BusyBox is software suite that provides many common UNIX utilities into a single small executable. It provides replacements for most of the utilities you usually find in GNU fileutils, shellutils, etc.

Initramfs is an initial ram file system based on tmpfs (a file system that stores all the files in virtual memory). It contains the tools and scripts required to mount the file systems before the init binary on the real root file system is called.



[Image: 1.png]


[Image: 2.jpg]



How to Fix:


At the initramfs prompt, you can type exit and press enter on your keyboard. It will then show you the errors encountered on your filesystem.


After that, type:


fsck -yf /dev/sda1  (please note that there is a space between fsck -yf and also -yf and /dev/sda1)
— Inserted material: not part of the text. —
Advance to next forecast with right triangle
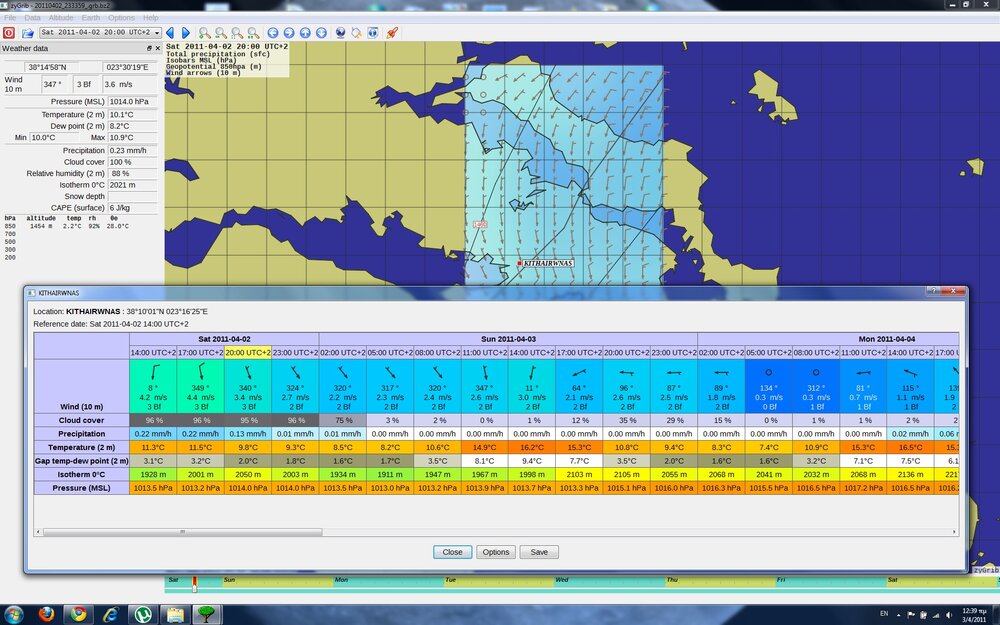 tap(185, 33)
This will check your filesystem for errors on your main partition and automatically fix them.



Commands Explained:

fsck - The fsck (File System Consistency Check) Linux utility checks filesystems for errors or outstanding issues. The tool is used to fix potential errors and generate reports. This utility comes by default with Linux distributions. No specific steps or an installation procedure is required to use fsck. You use the tool at boot or in the terminal.


-yf switches:

y - Represents "yes" in yes/no queries. This switch automatically answers "yes" for you. During the filesystem checks, there are a lot of yes/no questions. It saves time not having to address all of those.

f - Force filesystem checking.


/dev/sda1 - This is location of your root filesystem. Your path should be the same so you won't need to change this. 



When the filesystem check is done, the initramfs prompt will show again. Type reboot and press enter on your keyboard to restart your system.

As an alternative, you can type exit and press enter to boot from that point without restarting.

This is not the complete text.